A UM AMIGO DISTANTE



Você ai tão longe. 
Por que não me pede noticias?
Por que não manda também ? Por acaso você sabe como vão as coisas ? Você sabe como vou eu? 
Não.
Nem sequer sabe que mudei de endereço, que encrespei o cabelo, que já não sou a mesma. As coisas continuam a acontecer , engraçadas e tristes, alegres e sombrias, mas eu não sou a mesma. 
Como todo o mundo, eu absorvi o tempo e a minha idade cresceu.
Ando ainda em busca de emoções ? 
Talvez sim. No dia-a-dia, pequenas aventuras, pequenos nadas, grandes nadas, grandes vazios.

Ultimamente uma obsessão: o tempo passa muito depressa. 
E o que a gente faz com esta segunda, esta terça, esta quarta, esta quinta, esta sexta-feira? Este fim de semana? Estes dias todos que correm num ritmo alucinado? Hoje já é junho, amanha será natal depois de amanhã o ano 2008. 
Ah!... Se eu pudesse agarrar um momento bom desta vida! brincaria com ele indefinidamente, o tempo eternamente parado,eternamente preso em minhas mãos ...

Os momentos se perdem rapidamente no passado; não há mais tempo para vive-los.
A memória já não registra os acontecimentos; eles mal são percebidos.
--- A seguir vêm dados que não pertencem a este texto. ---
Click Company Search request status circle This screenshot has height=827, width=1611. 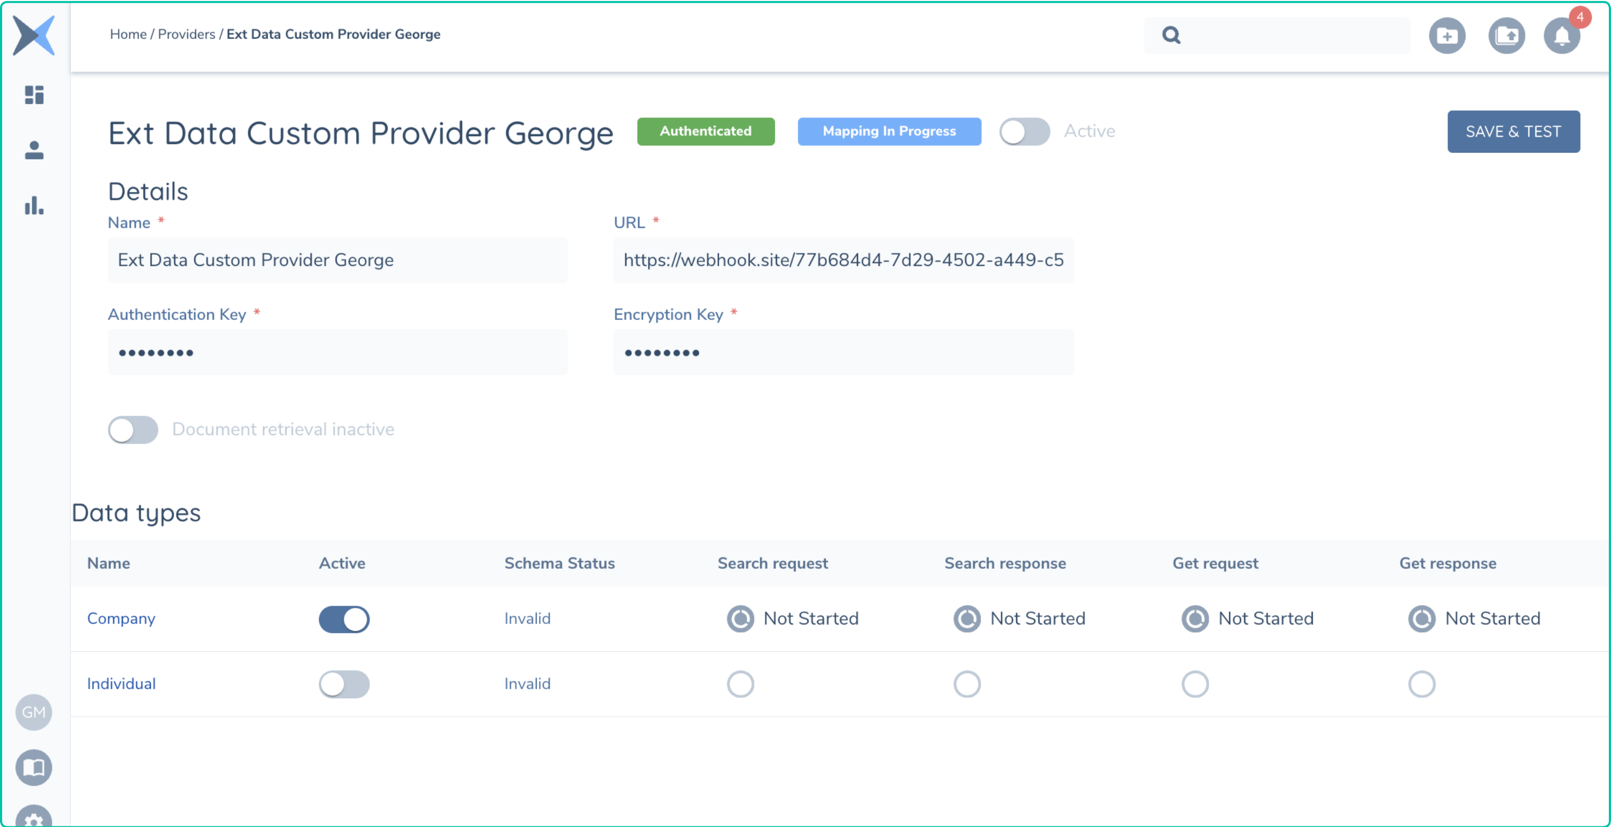point(740,619)
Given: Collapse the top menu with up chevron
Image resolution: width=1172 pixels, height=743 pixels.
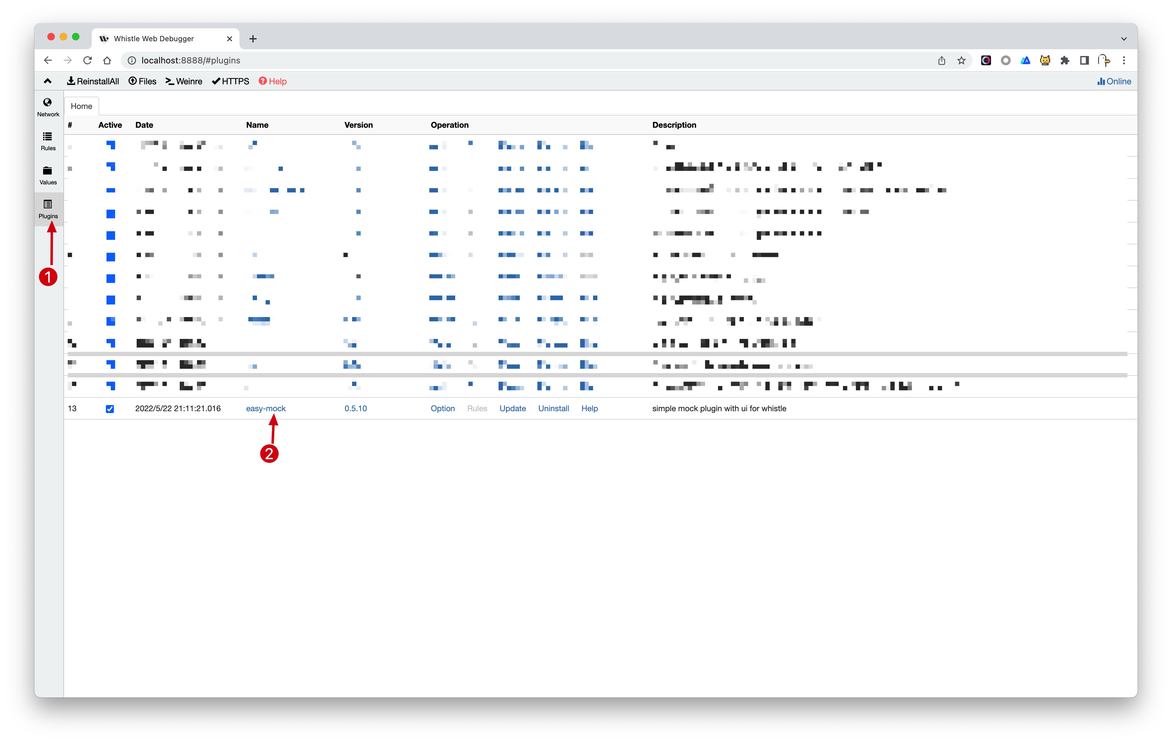Looking at the screenshot, I should click(x=48, y=81).
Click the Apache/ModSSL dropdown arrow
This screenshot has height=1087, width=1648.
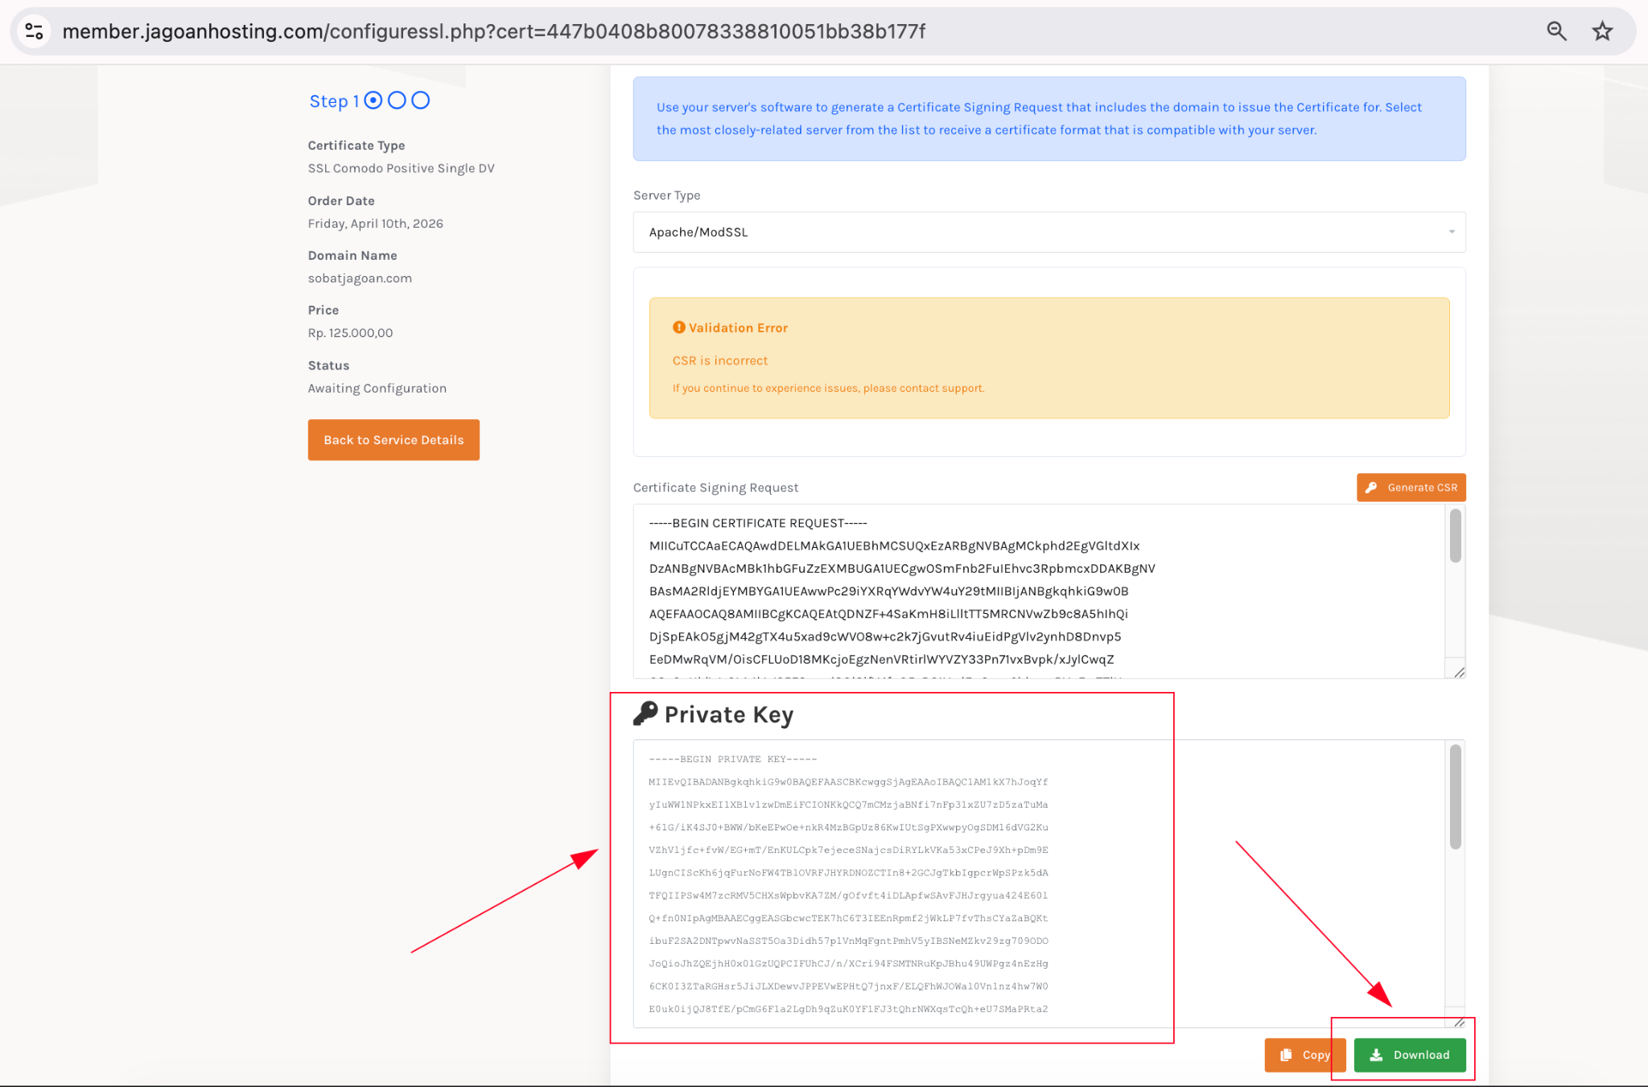tap(1452, 232)
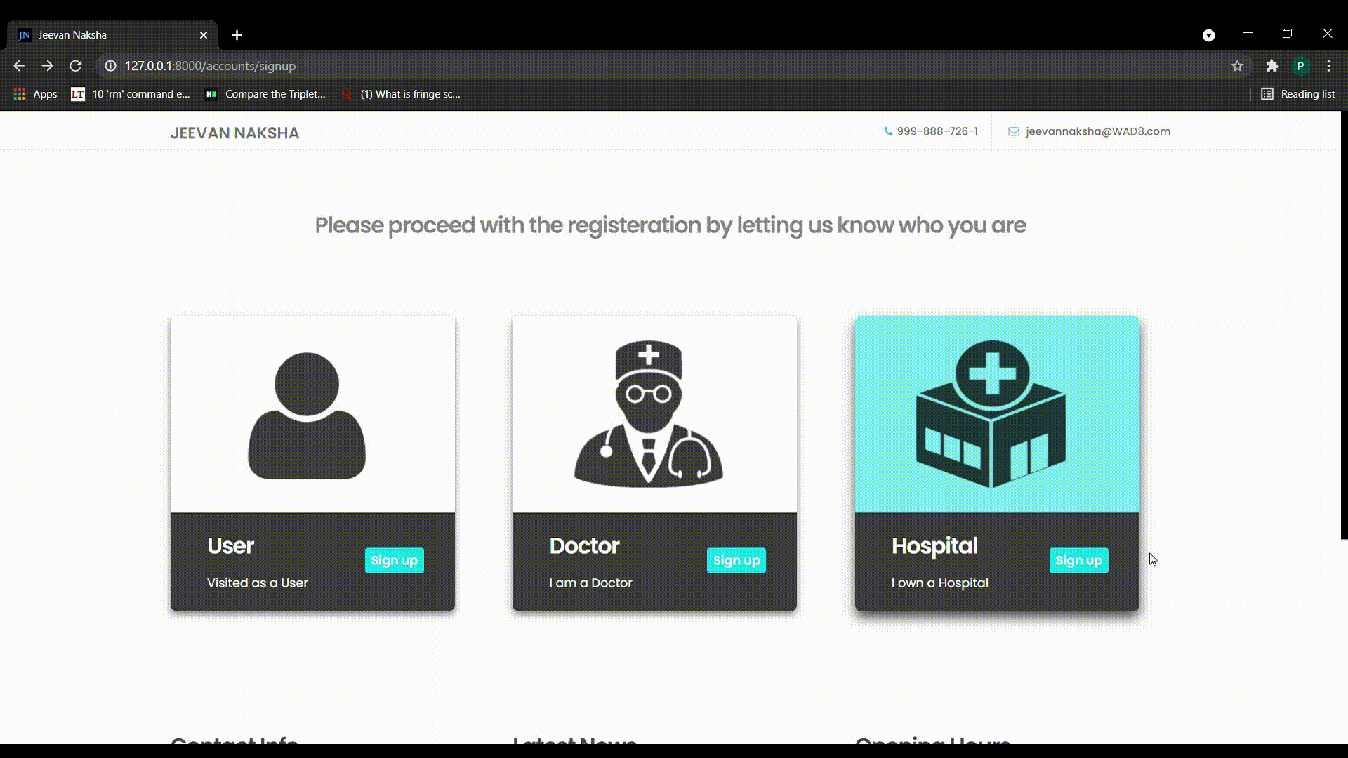The height and width of the screenshot is (758, 1348).
Task: Open the Chrome three-dot menu
Action: pos(1328,66)
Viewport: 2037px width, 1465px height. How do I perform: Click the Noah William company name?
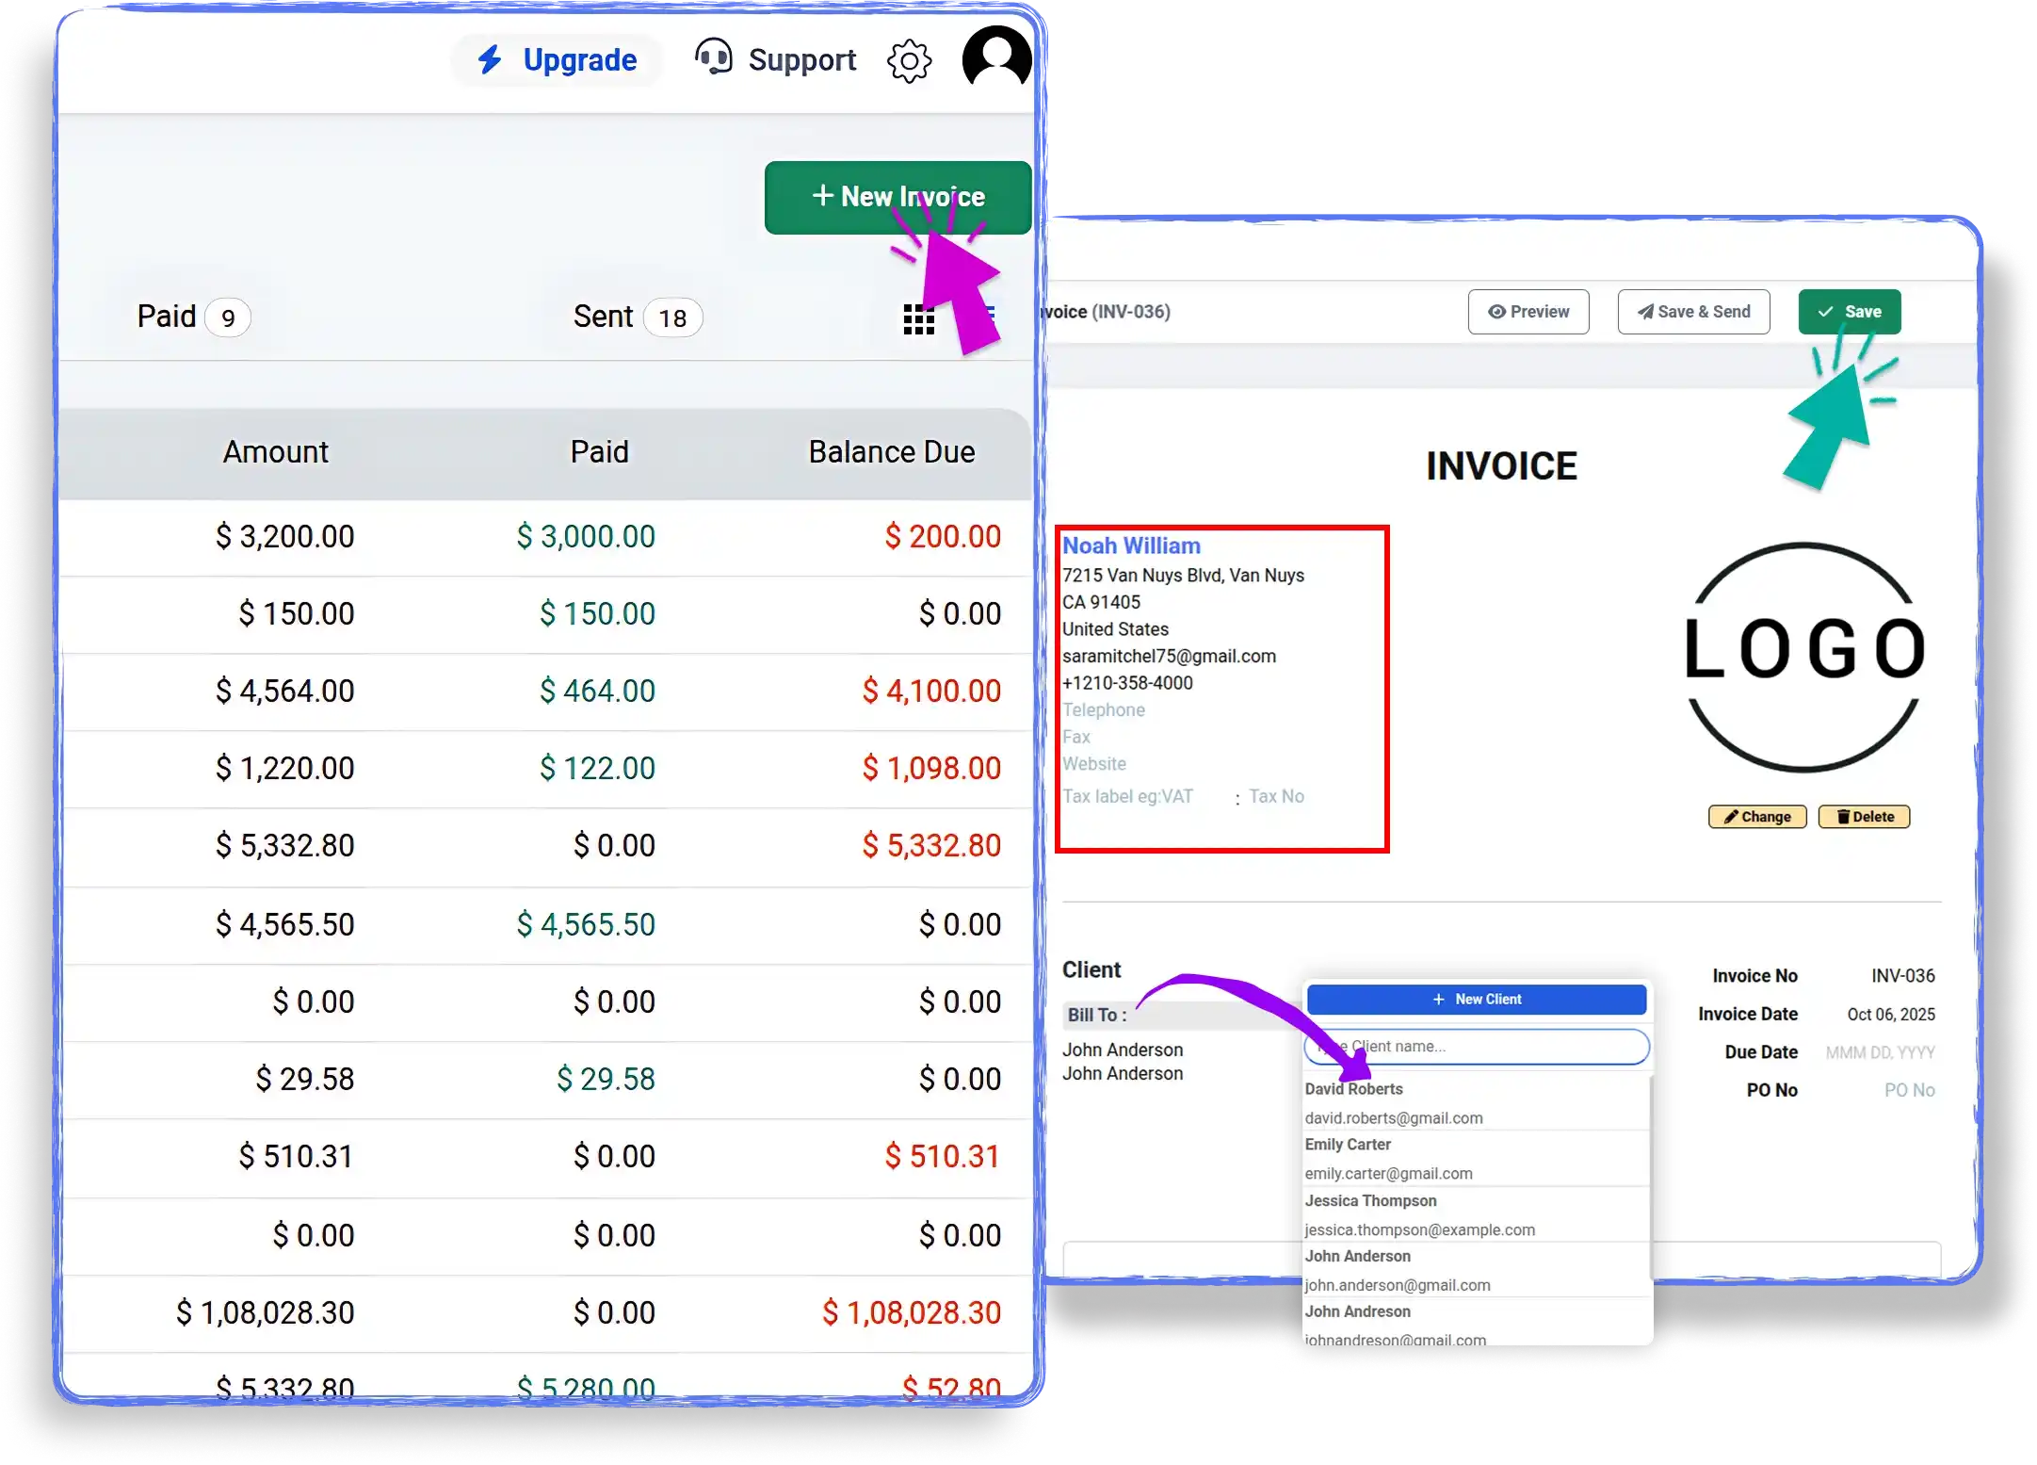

Aquela mágoa, um outro dia que me arrancou lágrimas, que me trouxe tremenda revolta, já não lembro mais. 
Vivi a tristeza apenas por um segundo. Não pude fazer mais do que isso; o redemoinho dos momentos seguintes impediu a corrente de lágrimas. Rapidamente elas secaram, deixando sulcos no rosto duro, sério envelhecido.

Uma noite dessas qualquer, eu me lancei dentro da vida, descobri o que existe por detrás do pano negro que envolve o sono, mas que, para muitos, é apenas o pano de fundo de loucas alegrias, de loucas violências, de loucas alucinações.
Vivi então um deslumbramento quase completamente desconhecido. Rostos novos, figuras estranhas desfilavam pela chuva, com um entusiasmo que não se molhavam, que se aquecia com sua própria intensidade. 
Mas foi também um rápido instante que se perdeu.
O dia seguinte trouxe a transformação de um céu sem nuvens, um sol brilhante e as obrigações. A noite tinha passado para sempre.

Depois, em outra ocasião festiva, um romance se esboçou. Uma pessoa a muito tempo querida se aproximou de mim e, depois do burburinho da noite, me prometeu coisas, através de beijos que tinha sabor de um inicio, mas que significavam apenas um fim. 
Essa pessoa, que veio ao encontro da minha passiva carência de afeto, desapareceu sem sequer dizer adeus. E esse momento de felicidade se extinguiu.

Estas são as minhas notícias. Se quiser, se puder manda as suas. Quem sabe, ai tão longe, sua vida é contrario da minha; quem sabe, ai tão longe o tempo se perca mais devagar.